この日初めてゆっくりと向かい合い、桜は見慣れない私服姿の銀八を観察してみる。
何か休日のお父さんみたいな格好だな。
それでも背が高くスタイルがいいので、桜には素敵に映った。
次に自分達は周りからどう映っているのかを考えてみた。
こっちはどう見てもまるっきり高校生で、せいぜい大学生くらいにしか見えないし、銀八もやはり年相応に二十代後半にしか見えない。

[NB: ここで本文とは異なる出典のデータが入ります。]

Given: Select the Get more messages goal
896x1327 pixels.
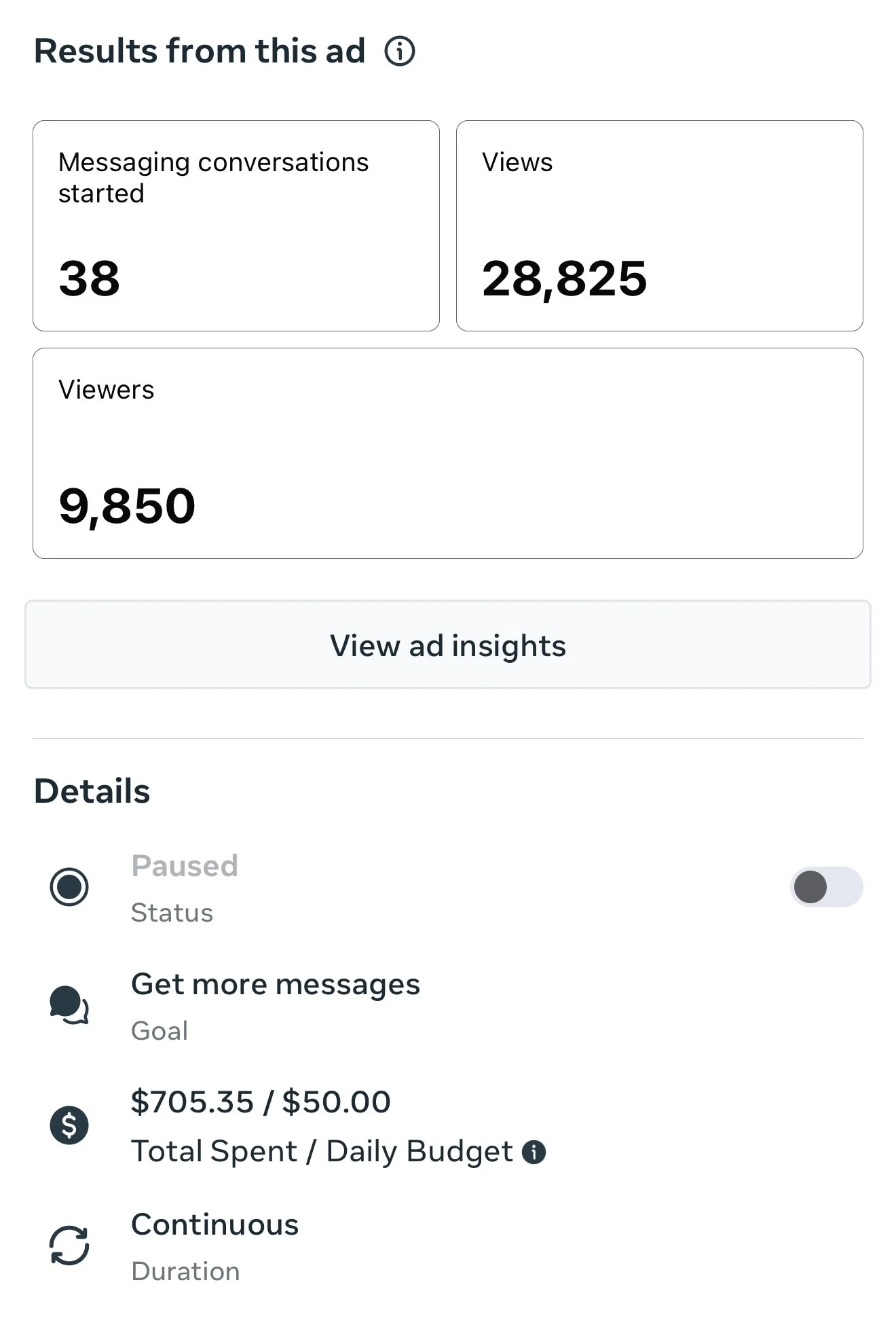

教師と生徒という関係まではわからなくても、さすがに恋人同士には見えないものかなと銀八を見る。
「ねぇ先生」
「ん?」
「先生、今までこうして生徒と食事したことある?」
「ばったり出くわして、とかはあったな。何か奢れー! って強請られてよォ。ありゃー恐喝だ。集団恐喝」
「ふーん、そっか」
集団という言葉に桜は内心ホッとした。
自分を棚に上げ小さなヤキモチを妬いてることが、自分でも少し可笑しく思える。
「先生って大変だよね。栄養状態まで気にかけなきゃいけない生徒もいるし」
「え、何? 気にしてんの? お前の場合はレアケースだろ。別に俺もしょうがなくやってるわけじゃねェし」
灰皿にポトリと灰を落とした銀八は、真っ直ぐな瞳で桜を見た。
再び煙草を口にし、煙を吐き出してから続ける。
「俺だってどうせ家にいてもまともなもん食っちゃいねェしな。お前も一人でいたら色々ストレスも溜まるだろ。ちょうどいいじゃん」
「うん」
「しょうがなくやってるわけじゃねェし」という言葉にひそかに喜び、「ちょうどいいじゃん」で落とされる。
年の差、十歳程。
先生からすれば私は子供でしかない。
私が小学生を相手にするようなもので、先生にはきっと深い意味は何もない。
そう自分に言い聞かせるけれど。
気持ちは理屈などお構いなしに募っていき、銀八の言葉を都合よく置き換え、淡い期待を抱いてしまう。
今までにも優しい先生はいたけれど、こんなにドキドキさせられる先生は銀八が初めてだった。